I recently walked through the steps of setting up Parse, Heroku and OpenShift accounts in order to get familiar with each and learn more about developing in an entirely *aaS environment. It’s my own exercise to see if you can build a device/web application and never touch the command line of a server. I wanted to answer the question “how easy is it to build a mobile app that includes data services on *aaS providers today?”
I chose these 3 because they popped up in my reading for different reasons and had the things I was looking for. Each has their own toolsets, SDKs and specialized features. They all covered the architecture necessary for data services. They also share the features of being free (at some basic level) and completely cloud based. Here is how each advertises itself:
- Parse: Backend data-store and Mobile SDK
- Heroku: Cloud application platform
- OpenShift: Platform as a Service
In this list, one is pretty clearly not like the others. Parse is more like a data-store for your application than anything else. Heroku and OpenShift are more like hosting and are nearly equivalent in features. These providers seem to be able to cover all of the architecture I would imagine needing for an application. So what’s it like to get started?

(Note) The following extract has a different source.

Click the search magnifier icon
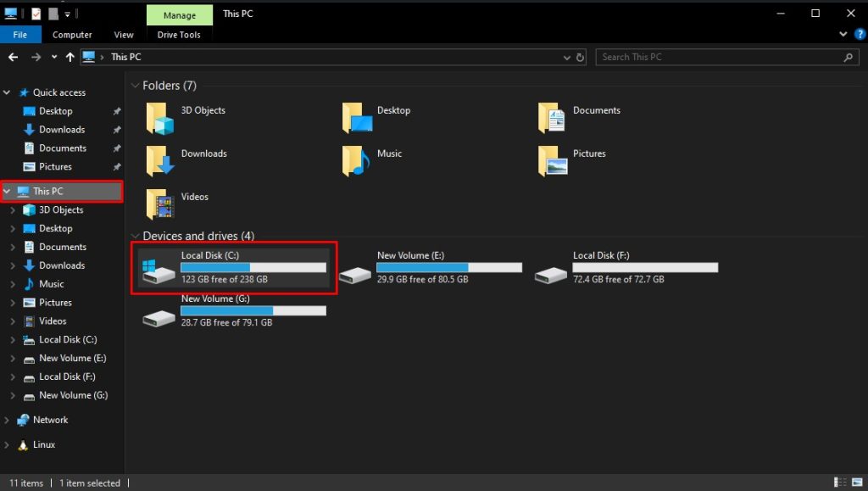Image resolution: width=868 pixels, height=491 pixels. coord(848,57)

Parse starts with a very nice “QuickStart Guide” tutorial and basically gives you a templated project that includes everything you need to save your first record in your account. This is comforting. Seeing your first “save” happen and being able to verify it immediately is a huge win. The Dashboard is also very impressive. I mean – a Data Browser? Wow. Nice touch. I have no idea how this looks or performs with millions of records, but just the presence of it is very nice. Lastly the coup d’etat is the “Export Data” feature. Really? I can get all my data back? Very cool.

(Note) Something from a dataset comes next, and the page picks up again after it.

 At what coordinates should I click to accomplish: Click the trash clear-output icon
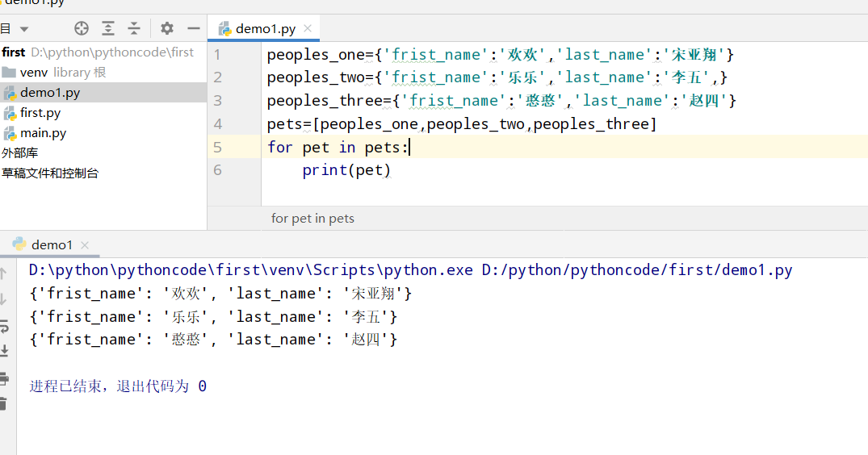tap(3, 403)
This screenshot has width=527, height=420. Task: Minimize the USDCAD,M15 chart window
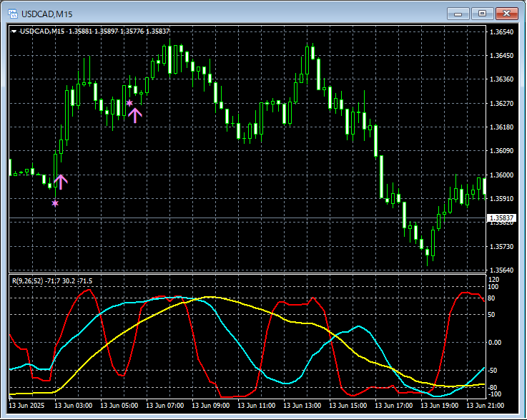tap(458, 13)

With Heroku you begin by setting up the Toolbelt. This is a set of command line tools that integrate really nicely with all of the Heroku services. Essentially it’s based off the Git workflow: when you push code it installs it and runs it on the Heroku platform. However it adds other tools such as Foreman which is a way to run your app locally. The “Resources” management of your applications is also very slick. It’s almost too easy. You could quickly setup your account to have everything. Including a database which they advertise as the largest and most reliable Postgres service in the world. The most intriguing part of Heroku in my opinion is that many of the tools they provide are available open-sourced on Github. I do want to elbow them on 1 particular thing: Node.js is not a language. You should change that in your Dev Center docs. It’s kinda silly. But with that said – they cover all of the more popular languages right now and that’s cool.

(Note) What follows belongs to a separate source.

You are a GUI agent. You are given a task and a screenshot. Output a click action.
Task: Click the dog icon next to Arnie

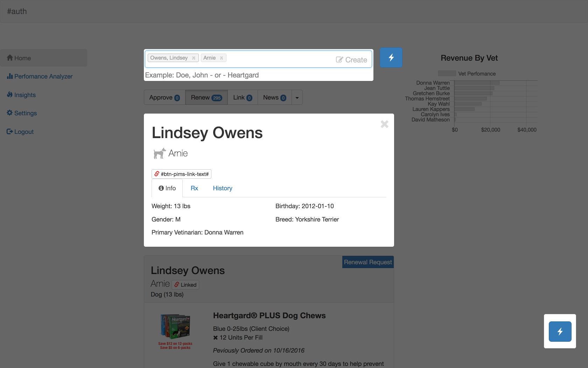click(x=159, y=153)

OpenShift also has a command line tool to facilitate service integration. They also provide a very clean and impressive application templating system. You select the “runtime” you’d prefer and it provides a template project with a lot of commented code to demonstrate integration with the rest of the platform. Very nice touch. One of the more interesting features with OpenShift is it’s Jenkins integration. It appears (I’ve not set this up yet) that you can add a Jenkins app to your account and have any other apps CI with that Jenkins install. This is – as far as I know – the first CI service provided by a *aaS provider. In my opinion what OpenShift has going over other *aaS providers is the “Do-it-Yourself” cartridge. Essentially they are giving you a RedHat instance, an IP and a Port. Is this better than a command line to a server?
So that’s more or less the advertising for each of these providers and a little bit about the first interactions with each. Now I’m going to mock out my services etc and see which one makes it easy.